**Your task**
Copy out the court opinion excerpt below in full, word for word.

**Text**
— BEGIN —

Lancer Ins. Co. v. Newman Specialized Carriers, Inc.

Decision Date04 October 2012
Docket NumberCase No. CV–11–J–1541–NW.
PartiesLANCER INSURANCE COMPANY, Plaintiff, v. NEWMAN SPECIALIZED CARRIERS, INC., et al., Defendants.
CourtU.S. District Court — Northern District of Alabama

OPINION TEXT STARTS HERE

Jeffrey E. Friedman, Jess S. Boone, Friedman Leak Dazzio Zulanas & Bowling, PC, Birmingham, AL, for Plaintiff.

Charles A. Langley, Holder Moore Lawrence & Langley, PC, Fayette, Clay J. Thomason, Thomason–Maples, LLC, Bessemer, Craig L. Lowell, Dennis George Pantazis, Jr., Wiggins Childs Quinn & Patazis, LLC, Birmingham, AL, for Defendants.

MEMORANDUM OPINION

INGE PRYTZ JOHNSON, District Judge.

Pending before the court in this action for declaratory judgment are motions for summary judgment and related pleadings: first, intervenor plaintiff QBE Insurance Corporation's (“QBE”) motion for summary judgment (doc. 52), a brief in support (doc. 53) and evidentiary submission (doc. 55) in support thereof, defendants Jimmy and Sheila Fowler's response (doc. 62), defendant Newman Specialized Carriers Inc.'s (Newman) response (doc. 66), and intervenor plaintiff's replies (doc. 63 & 68); and second, plaintiff Lancer Insurance Company's (Lancer) motion for summary judgment (doc. 56), defendants Jimmy and Sheila Fowler's response (doc. 62), defendant Newman Specialized Carriers Inc.'s response (doc. 65), and plaintiff's replies (doc. 64 & 69). Lancer moves for summary judgment on the Claim for Relief in its Complaint (doc. 1). QBE moves for summary judgment on Count I of its Complaint. (doc. 30).

— END —

**Data lines**

— BEGIN —

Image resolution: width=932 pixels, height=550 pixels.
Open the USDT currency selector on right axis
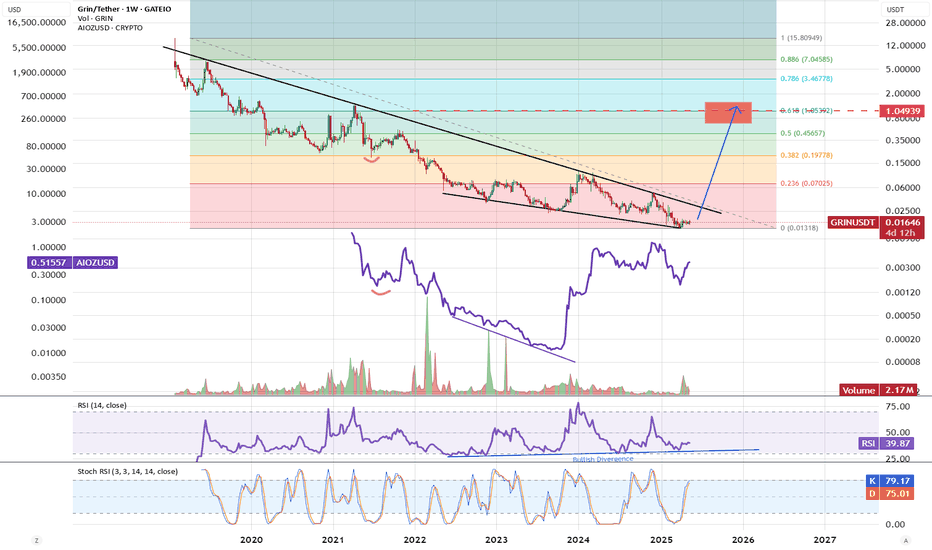pos(896,10)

— END —

**Worked solution**
Lancer Ins. Co. v. Newman Specialized Carriers, Inc.

Decision Date04 October 2012
Docket NumberCase No. CV–11–J–1541–NW.
PartiesLANCER INSURANCE COMPANY, Plaintiff, v. NEWMAN SPECIALIZED CARRIERS, INC., et al., Defendants.
CourtU.S. District Court — Northern District of Alabama

OPINION TEXT STARTS HERE

Jeffrey E. Friedman, Jess S. Boone, Friedman Leak Dazzio Zulanas & Bowling, PC, Birmingham, AL, for Plaintiff.

Charles A. Langley, Holder Moore Lawrence & Langley, PC, Fayette, Clay J. Thomason, Thomason–Maples, LLC, Bessemer, Craig L. Lowell, Dennis George Pantazis, Jr., Wiggins Childs Quinn & Patazis, LLC, Birmingham, AL, for Defendants.

MEMORANDUM OPINION

INGE PRYTZ JOHNSON, District Judge.

Pending before the court in this action for declaratory judgment are motions for summary judgment and related pleadings: first, intervenor plaintiff QBE Insurance Corporation's (“QBE”) motion for summary judgment (doc. 52), a brief in support (doc. 53) and evidentiary submission (doc. 55) in support thereof, defendants Jimmy and Sheila Fowler's response (doc. 62), defendant Newman Specialized Carriers Inc.'s (Newman) response (doc. 66), and intervenor plaintiff's replies (doc. 63 & 68); and second, plaintiff Lancer Insurance Company's (Lancer) motion for summary judgment (doc. 56), defendants Jimmy and Sheila Fowler's response (doc. 62), defendant Newman Specialized Carriers Inc.'s response (doc. 65), and plaintiff's replies (doc. 64 & 69). Lancer moves for summary judgment on the Claim for Relief in its Complaint (doc. 1). QBE moves for summary judgment on Count I of its Complaint. (doc. 30).